All Eyes on California
Given California’s economic prowess in key sectors – agriculture, healthcare, technology and a high-priced housing market – the Golden State is fertile ground for Russian investment. This fact has not gone unnoticed by California Governor Gavin Newsom or the State Legislature. Through executive orders and proposed legislation, the state’s leadership has urged public agencies, localities and businesses to take steps to comply with federal sanctions and divest holdings from Russia.
With the DOJ’s global reach and heightened scrutiny of oligarchs, California companies might be wondering how to account for the legal risk imposed when conducting business with Russian-financed entities. The best strategy is to monitor the ever-changing sanction landscape, potential risk exposure, and take preemptive action to prevent unnecessary foreign entanglement.
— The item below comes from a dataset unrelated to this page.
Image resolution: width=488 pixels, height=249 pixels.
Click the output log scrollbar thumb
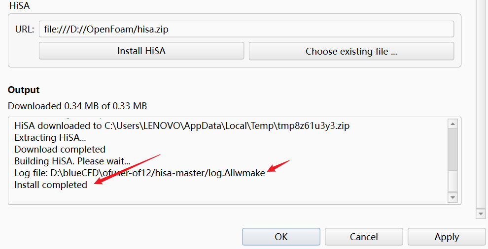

Companies should stay apprised of the evolving sanction landscape. The Treasury Department’s Office of Foreign Asset Controls (OFAC) is charged with administering and enforcing economic and trade sanctions. In doing so, OFAC regularly publishes lists of individuals and companies owned, controlled by or acting for sanctions’ targets. OFAC also provides a search tool on its website that enables queries of all sanctions-related programs.
Understanding opaque practices employed by oligarch-linked companies is also important. Targets of Russian sanctions use tactics like shell companies and elongated payment chains to circumnavigate sanctions. They also operate in jurisdictions that have been hospitable to illicit finance or lack effective controls. Avoid engaging with sanctions’ targets by understanding how and where business is conducted.
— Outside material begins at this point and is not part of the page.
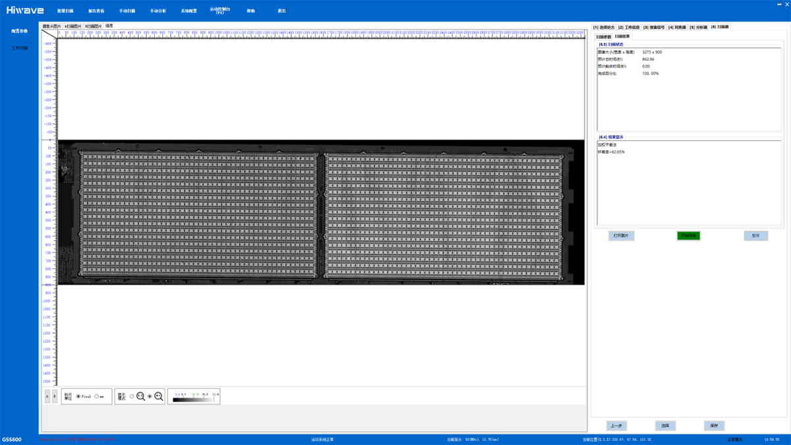Click the 上一步 button
Image resolution: width=791 pixels, height=445 pixels.
pyautogui.click(x=617, y=426)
Once a company understands who Russian sanctions targets are and the risk posed by conducting business with those entities, it should evaluate its risk exposure to operations, business relationships and reputation. Companies should use a whole-of-business approach, analyzing specific customers, vendors, contractors and service providers, paying particular attention to operations in Russia and its allies, like Belarus.
Fortunately, companies that already have sanctions monitoring in place likely will not have to rebuild their compliance programs. Russian sanctions, although rapidly changing, have been in place in one form or another for several years, including most recently with sanctions created following the 2014 invasion of Ukraine’s Crimean Peninsula.
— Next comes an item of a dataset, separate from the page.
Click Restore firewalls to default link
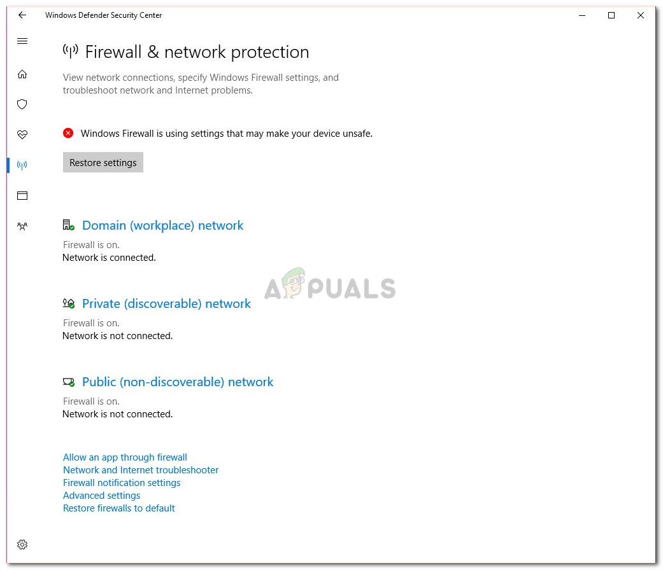pos(118,508)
After monitoring and evaluating risks, companies have a suite of tools at their disposal to prevent Russian-related risk. Companies should conduct enhanced due diligence on potential acquisition targets or merger partners. This requires learning the ownership structure and relationships with foreign agents, lawyers and financial advisers. Depending on the frequency of Russian-related business and the capacity of in-house counsel and compliance departments, companies should consider hiring outside counsel to assess and monitor risk exposure.
Finally, companies should keep their employees current on compliance training. This includes a thorough review of sanction programs and improving policies and procedures. Regular informational updates on sanctions’ risks throughout the company is always a best practice.
In conclusion, given the DOJ’s increased focus on Russian oligarchs, California companies must stay vigilant to avoid becoming the focus of an investigation.